PROBLEM REQUIREMENTS =
Copy out the material below word for word, keeping every line as it is.

MATERIAL FOR THIS TASK =

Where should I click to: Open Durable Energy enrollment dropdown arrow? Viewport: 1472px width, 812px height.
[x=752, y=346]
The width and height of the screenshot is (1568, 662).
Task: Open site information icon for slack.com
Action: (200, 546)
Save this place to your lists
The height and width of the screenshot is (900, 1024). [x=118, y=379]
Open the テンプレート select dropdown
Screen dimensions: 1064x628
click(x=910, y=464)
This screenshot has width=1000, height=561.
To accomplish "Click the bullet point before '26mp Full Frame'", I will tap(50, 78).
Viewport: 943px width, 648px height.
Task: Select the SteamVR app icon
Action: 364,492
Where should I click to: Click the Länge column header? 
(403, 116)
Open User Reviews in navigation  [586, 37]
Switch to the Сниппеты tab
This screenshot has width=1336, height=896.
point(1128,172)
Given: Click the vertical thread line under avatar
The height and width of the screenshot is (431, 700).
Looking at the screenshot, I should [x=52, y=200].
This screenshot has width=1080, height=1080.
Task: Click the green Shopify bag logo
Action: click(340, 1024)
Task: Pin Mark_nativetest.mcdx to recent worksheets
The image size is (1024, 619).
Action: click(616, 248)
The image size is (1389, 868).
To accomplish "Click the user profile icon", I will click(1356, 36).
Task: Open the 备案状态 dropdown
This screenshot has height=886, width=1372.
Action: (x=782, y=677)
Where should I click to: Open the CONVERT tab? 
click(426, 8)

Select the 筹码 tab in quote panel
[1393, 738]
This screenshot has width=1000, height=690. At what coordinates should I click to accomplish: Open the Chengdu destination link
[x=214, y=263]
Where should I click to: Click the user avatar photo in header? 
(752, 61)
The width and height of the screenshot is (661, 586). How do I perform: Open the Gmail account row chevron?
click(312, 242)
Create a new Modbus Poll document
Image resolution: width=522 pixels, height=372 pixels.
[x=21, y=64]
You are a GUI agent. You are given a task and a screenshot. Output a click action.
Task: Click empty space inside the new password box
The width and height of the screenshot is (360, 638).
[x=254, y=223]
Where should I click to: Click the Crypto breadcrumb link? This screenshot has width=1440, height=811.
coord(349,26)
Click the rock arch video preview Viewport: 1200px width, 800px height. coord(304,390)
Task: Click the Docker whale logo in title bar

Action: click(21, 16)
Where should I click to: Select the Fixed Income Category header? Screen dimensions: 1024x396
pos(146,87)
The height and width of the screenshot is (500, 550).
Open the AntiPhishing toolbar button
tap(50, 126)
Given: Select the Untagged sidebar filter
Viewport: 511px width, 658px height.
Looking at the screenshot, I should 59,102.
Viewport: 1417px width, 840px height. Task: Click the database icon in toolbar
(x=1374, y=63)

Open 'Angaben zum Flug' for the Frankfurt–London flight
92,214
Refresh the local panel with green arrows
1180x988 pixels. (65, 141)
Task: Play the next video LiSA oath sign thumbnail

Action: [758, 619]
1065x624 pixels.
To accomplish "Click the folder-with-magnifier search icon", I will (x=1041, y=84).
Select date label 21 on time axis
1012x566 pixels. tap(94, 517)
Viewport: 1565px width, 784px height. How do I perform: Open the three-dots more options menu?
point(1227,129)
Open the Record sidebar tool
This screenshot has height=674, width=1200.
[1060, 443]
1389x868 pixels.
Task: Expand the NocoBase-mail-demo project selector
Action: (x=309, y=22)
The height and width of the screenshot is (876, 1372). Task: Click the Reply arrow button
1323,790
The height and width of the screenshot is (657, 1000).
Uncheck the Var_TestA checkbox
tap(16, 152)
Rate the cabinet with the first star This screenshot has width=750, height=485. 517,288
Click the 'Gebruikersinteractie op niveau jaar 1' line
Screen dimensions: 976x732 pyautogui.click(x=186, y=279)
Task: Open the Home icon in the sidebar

ANSWER TO THE PROBLEM =
Where should I click to: Open Durable Energy enrollment dropdown arrow? Viewport: 1472px width, 812px height.
[x=752, y=346]
The width and height of the screenshot is (1568, 662).
Task: Open site information icon for slack.com
Action: (200, 546)
Save this place to your lists
The height and width of the screenshot is (900, 1024). [x=118, y=379]
Open the テンプレート select dropdown
Screen dimensions: 1064x628
click(x=910, y=464)
This screenshot has width=1000, height=561.
To accomplish "Click the bullet point before '26mp Full Frame'", I will tap(50, 78).
Viewport: 943px width, 648px height.
Task: Select the SteamVR app icon
Action: 364,492
Where should I click to: Click the Länge column header? 
(403, 116)
Open User Reviews in navigation  [586, 37]
Switch to the Сниппеты tab
This screenshot has width=1336, height=896.
point(1128,172)
Given: Click the vertical thread line under avatar
The height and width of the screenshot is (431, 700).
Looking at the screenshot, I should [x=52, y=200].
This screenshot has width=1080, height=1080.
Task: Click the green Shopify bag logo
Action: click(340, 1024)
Task: Pin Mark_nativetest.mcdx to recent worksheets
The image size is (1024, 619).
Action: click(616, 248)
The image size is (1389, 868).
To accomplish "Click the user profile icon", I will click(1356, 36).
Task: Open the 备案状态 dropdown
This screenshot has height=886, width=1372.
Action: (x=782, y=677)
Where should I click to: Open the CONVERT tab? 
click(426, 8)

Select the 筹码 tab in quote panel
[1393, 738]
This screenshot has width=1000, height=690. At what coordinates should I click to accomplish: Open the Chengdu destination link
[x=214, y=263]
Where should I click to: Click the user avatar photo in header? 
(752, 61)
The width and height of the screenshot is (661, 586). How do I perform: Open the Gmail account row chevron?
click(312, 242)
Create a new Modbus Poll document
Image resolution: width=522 pixels, height=372 pixels.
[x=21, y=64]
You are a GUI agent. You are given a task and a screenshot. Output a click action.
Task: Click empty space inside the new password box
The width and height of the screenshot is (360, 638).
[x=254, y=223]
Where should I click to: Click the Crypto breadcrumb link? This screenshot has width=1440, height=811.
coord(349,26)
Click the rock arch video preview Viewport: 1200px width, 800px height. coord(304,390)
Task: Click the Docker whale logo in title bar

Action: click(21, 16)
Where should I click to: Select the Fixed Income Category header? Screen dimensions: 1024x396
pos(146,87)
The height and width of the screenshot is (500, 550).
Open the AntiPhishing toolbar button
tap(50, 126)
Given: Select the Untagged sidebar filter
Viewport: 511px width, 658px height.
Looking at the screenshot, I should 59,102.
Viewport: 1417px width, 840px height. Task: Click the database icon in toolbar
(x=1374, y=63)

Open 'Angaben zum Flug' for the Frankfurt–London flight
92,214
Refresh the local panel with green arrows
1180x988 pixels. (65, 141)
Task: Play the next video LiSA oath sign thumbnail

Action: [758, 619]
1065x624 pixels.
To accomplish "Click the folder-with-magnifier search icon", I will (x=1041, y=84).
Select date label 21 on time axis
1012x566 pixels. tap(94, 517)
Viewport: 1565px width, 784px height. How do I perform: Open the three-dots more options menu?
point(1227,129)
Open the Record sidebar tool
This screenshot has height=674, width=1200.
[1060, 443]
1389x868 pixels.
Task: Expand the NocoBase-mail-demo project selector
Action: (x=309, y=22)
The height and width of the screenshot is (876, 1372). Task: Click the Reply arrow button
1323,790
The height and width of the screenshot is (657, 1000).
Uncheck the Var_TestA checkbox
tap(16, 152)
Rate the cabinet with the first star This screenshot has width=750, height=485. 517,288
Click the 'Gebruikersinteractie op niveau jaar 1' line
Screen dimensions: 976x732 pyautogui.click(x=186, y=279)
Task: Open the Home icon in the sidebar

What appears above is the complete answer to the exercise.